Adrian Ghenie: Weltwehmut 1, 2024
210 x 150 cm, Ol auf Leinwand (© Adrian Ghenie)
Photo © Infinitart Foundation
By Ailin Xu and Mia Funk
How can art help us make sense of history’s darkest moments and their impact on who we are today? How does the human figure reveal the complexities of identity and the secrets of our inner selves? How can reimagining lost masterpieces tell us about life, death, and existence?
Renowned Romanian artist Adrian Ghenie is currently presenting two exhibitions at the Albertina and the Dresden Kupferstich-Kabinett. Working with a variety of materials and subjects, Ghenie explores the personal, the political, and the art historical, fusing these discourses into expressive abstract and figurative works of art across multiple mediums.
At the Albertina, Adrian Ghenie pays homage to the Austrian Expressionist artist Egon Schiele, in the exhibition Shadow Paintings from 11 October 2024 to 2 March 2025. Working with photograph reproductions of Schiele’s lost paintings, Ghenie experiments in his “shadow paintings” with the deformation of human anatomy, much like Schiele’s own practice. Ghenie commented, “Once you leave the traditional constraints of anatomy behind, the way you deform can become a portrait of character or the inner psyche on a deeper level. This play with the human form marked the beginning of something new.” These deformations and mutations point to the “dark night of the soul”, and the state in which individuals confront their “inner shadows.” However, borrowing from the compositions and forms of Schiele’s original, but reddening his works beyond the mere distortion, Ghenie creates elements onto the bodies that are both grotesque and visceral, yet abstract at the same time; he transforms them into beings that are barely recognizable as human, conjuring a sense of the metaphysical and challenging boundaries of reality, pointing to a mental state in which constructions around identity, sexuality, existence, and life and death can be explored.
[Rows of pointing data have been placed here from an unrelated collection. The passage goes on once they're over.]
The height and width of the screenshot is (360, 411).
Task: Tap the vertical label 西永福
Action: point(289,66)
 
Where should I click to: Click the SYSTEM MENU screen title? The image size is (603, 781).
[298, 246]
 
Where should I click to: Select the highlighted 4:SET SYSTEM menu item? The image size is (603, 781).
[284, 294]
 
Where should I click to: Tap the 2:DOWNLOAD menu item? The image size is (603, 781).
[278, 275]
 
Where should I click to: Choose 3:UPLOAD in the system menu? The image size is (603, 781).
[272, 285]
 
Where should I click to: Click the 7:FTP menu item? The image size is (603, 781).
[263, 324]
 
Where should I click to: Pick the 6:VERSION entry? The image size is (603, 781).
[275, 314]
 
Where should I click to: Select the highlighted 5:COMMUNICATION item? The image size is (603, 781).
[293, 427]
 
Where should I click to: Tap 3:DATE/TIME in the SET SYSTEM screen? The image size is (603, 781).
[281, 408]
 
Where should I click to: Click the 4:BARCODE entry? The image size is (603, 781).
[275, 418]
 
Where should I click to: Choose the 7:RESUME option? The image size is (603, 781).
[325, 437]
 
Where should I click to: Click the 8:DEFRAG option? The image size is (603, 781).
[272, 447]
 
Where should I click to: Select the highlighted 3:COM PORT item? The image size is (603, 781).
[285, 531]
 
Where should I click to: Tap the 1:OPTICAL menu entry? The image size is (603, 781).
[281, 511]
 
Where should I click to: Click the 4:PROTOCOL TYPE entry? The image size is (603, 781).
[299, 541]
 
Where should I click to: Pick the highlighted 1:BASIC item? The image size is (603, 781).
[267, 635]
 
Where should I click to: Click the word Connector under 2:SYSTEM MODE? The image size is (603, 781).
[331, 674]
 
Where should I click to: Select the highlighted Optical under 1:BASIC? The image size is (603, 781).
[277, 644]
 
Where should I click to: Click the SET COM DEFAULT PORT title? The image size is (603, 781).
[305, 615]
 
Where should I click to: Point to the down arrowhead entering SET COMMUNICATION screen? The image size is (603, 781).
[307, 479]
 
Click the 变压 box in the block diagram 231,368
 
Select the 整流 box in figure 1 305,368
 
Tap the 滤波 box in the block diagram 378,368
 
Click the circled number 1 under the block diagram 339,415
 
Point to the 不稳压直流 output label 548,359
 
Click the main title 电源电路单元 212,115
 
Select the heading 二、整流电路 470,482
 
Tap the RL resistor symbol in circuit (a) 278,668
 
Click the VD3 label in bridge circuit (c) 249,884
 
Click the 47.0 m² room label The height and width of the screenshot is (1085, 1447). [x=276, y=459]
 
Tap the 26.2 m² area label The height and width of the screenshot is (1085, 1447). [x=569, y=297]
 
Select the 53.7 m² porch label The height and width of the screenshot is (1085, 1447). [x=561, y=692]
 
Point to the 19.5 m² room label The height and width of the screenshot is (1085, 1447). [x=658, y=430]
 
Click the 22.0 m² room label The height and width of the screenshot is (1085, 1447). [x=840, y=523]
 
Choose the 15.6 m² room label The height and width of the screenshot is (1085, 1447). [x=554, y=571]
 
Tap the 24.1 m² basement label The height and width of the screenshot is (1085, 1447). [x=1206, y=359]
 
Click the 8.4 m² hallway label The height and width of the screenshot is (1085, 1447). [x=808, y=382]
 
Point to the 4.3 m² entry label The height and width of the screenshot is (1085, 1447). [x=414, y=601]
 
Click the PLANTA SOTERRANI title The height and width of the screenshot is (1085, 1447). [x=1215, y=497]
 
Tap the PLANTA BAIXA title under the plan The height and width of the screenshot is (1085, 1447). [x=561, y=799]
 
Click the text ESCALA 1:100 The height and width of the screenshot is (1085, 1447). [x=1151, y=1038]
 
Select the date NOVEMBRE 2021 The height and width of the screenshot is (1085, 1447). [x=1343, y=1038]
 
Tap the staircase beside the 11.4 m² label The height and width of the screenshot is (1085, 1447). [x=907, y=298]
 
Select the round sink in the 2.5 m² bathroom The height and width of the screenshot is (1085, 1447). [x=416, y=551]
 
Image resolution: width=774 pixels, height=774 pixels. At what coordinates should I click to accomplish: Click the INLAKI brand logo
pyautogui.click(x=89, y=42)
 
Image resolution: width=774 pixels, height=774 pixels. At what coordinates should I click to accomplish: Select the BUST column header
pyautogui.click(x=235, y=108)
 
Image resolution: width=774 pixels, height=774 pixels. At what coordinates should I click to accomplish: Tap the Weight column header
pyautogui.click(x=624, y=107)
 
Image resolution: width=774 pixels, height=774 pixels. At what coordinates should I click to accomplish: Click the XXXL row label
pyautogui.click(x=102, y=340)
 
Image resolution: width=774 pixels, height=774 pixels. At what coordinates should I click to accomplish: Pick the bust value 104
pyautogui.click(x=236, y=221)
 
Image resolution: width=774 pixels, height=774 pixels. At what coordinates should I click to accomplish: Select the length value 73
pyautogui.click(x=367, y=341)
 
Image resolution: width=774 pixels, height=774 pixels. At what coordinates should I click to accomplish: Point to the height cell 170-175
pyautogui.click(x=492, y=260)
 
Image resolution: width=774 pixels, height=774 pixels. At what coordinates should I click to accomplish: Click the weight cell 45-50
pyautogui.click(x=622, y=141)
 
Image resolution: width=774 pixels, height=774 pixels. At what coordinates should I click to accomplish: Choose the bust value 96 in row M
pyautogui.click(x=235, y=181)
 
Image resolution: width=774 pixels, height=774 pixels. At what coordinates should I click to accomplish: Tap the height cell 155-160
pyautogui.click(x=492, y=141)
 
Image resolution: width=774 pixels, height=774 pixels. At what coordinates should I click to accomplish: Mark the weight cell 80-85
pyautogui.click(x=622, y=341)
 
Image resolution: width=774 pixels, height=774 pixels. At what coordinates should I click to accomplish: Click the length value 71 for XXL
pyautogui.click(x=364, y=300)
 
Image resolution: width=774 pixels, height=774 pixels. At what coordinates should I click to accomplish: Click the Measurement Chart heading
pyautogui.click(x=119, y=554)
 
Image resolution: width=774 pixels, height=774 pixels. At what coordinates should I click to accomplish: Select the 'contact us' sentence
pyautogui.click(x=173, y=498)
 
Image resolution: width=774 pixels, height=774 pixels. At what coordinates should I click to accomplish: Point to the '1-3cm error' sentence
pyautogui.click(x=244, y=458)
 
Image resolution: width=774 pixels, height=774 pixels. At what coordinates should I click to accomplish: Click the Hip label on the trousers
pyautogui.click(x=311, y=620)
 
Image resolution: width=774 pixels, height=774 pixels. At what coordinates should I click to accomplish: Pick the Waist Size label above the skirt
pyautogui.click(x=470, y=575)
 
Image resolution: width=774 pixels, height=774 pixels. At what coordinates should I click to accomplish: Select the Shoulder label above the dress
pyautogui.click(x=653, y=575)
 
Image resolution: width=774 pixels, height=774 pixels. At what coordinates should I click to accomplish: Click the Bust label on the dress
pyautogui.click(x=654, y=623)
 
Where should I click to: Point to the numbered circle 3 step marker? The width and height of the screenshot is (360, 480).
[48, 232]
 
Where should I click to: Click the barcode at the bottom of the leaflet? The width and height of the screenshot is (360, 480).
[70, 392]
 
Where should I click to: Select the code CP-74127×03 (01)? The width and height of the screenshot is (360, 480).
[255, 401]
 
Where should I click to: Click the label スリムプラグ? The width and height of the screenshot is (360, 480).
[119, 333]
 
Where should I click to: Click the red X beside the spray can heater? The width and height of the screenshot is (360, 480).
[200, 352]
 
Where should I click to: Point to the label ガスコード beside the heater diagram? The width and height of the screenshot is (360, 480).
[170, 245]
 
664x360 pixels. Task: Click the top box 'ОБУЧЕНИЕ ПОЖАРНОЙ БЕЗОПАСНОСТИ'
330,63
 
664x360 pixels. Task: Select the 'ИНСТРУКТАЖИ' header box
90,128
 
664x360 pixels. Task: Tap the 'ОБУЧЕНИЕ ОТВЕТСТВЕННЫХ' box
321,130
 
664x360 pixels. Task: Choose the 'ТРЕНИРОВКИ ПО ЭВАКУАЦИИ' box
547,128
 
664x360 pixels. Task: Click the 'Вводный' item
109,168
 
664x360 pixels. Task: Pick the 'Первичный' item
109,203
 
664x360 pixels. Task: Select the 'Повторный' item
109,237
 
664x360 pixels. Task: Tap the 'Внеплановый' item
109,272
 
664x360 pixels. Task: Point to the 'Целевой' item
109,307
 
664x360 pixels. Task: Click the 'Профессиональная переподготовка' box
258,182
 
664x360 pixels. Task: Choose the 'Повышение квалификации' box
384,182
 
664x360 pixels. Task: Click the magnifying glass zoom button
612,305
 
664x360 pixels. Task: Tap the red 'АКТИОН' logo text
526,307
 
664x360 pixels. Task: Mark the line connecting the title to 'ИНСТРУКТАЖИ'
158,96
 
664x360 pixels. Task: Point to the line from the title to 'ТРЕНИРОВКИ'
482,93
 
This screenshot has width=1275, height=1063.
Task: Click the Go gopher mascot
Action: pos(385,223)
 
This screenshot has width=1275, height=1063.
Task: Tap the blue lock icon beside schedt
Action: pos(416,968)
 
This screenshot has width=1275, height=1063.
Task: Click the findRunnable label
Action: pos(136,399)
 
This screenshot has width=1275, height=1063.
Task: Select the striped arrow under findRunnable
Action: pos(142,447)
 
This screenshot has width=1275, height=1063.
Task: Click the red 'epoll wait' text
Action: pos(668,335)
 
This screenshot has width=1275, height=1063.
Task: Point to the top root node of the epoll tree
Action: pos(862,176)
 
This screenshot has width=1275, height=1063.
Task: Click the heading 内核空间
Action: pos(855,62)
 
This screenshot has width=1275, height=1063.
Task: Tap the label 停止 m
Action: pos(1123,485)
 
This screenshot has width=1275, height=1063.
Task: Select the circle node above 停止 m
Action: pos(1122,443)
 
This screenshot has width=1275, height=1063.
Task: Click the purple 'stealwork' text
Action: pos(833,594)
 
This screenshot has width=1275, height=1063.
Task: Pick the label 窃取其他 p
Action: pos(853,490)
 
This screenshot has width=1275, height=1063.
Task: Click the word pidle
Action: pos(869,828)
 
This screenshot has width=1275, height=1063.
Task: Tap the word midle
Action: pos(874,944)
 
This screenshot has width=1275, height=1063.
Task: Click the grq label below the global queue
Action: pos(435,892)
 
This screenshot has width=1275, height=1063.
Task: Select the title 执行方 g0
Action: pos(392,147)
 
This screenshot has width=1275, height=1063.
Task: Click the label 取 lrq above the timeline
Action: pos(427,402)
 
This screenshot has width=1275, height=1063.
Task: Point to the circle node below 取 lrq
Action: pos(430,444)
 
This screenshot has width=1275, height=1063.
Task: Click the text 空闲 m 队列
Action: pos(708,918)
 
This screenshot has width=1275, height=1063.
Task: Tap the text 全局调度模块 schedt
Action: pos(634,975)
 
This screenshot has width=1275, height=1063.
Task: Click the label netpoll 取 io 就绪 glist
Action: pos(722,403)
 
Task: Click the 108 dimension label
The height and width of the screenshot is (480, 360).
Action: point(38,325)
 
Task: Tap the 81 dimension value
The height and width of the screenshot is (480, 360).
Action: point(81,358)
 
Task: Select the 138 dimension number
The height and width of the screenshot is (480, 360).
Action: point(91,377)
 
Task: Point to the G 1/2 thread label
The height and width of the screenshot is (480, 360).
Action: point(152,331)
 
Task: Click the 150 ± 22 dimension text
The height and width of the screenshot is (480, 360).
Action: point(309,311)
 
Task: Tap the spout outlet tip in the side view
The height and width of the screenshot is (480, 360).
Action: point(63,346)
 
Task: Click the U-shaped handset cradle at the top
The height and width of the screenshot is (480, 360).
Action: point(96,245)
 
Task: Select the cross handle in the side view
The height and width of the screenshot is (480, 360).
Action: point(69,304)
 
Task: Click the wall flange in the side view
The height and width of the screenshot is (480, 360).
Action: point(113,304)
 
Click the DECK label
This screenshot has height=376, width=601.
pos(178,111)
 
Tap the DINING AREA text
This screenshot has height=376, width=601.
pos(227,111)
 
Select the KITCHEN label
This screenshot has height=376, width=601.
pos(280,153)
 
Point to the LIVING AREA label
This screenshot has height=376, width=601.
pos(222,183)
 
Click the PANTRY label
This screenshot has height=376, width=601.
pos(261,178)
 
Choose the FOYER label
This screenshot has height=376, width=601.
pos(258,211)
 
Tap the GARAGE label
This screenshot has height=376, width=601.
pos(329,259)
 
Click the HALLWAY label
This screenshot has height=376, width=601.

The Dresden Kupferstich-Kabinett, Battleground Studio: Works on Paper, from 13 December 2024 to 16 March 2025, presents Ghenie’s collages and drawings from the past 20 years of his career. These works reveal the artist’s earlier experiments and artistic trajectory, especially reflecting on the catastrophic events of the 20th century, which the artist called “an era of humiliation”: dictatorships rose to power and individual freedom was under threat. Alluding to these themes, the artist fragments the human body in photography and portraits from art historical traditions, such as Degenerate Art, made in 2014; this technique is inspired by Frances Bacon and Willem De Kooning. In this collage, Ghenie reassembled these images into a vibrant conglomerate of body parts; yet individual pieces remain anonymous and unidentifiable, pointing to the erasure of individual identity. The struggle for identity continues in his recent practice, in which he reflects on the omnipresence of digital media and its impact on the individual, depicting exaggerated and entangled anatomy on charcoal drawings.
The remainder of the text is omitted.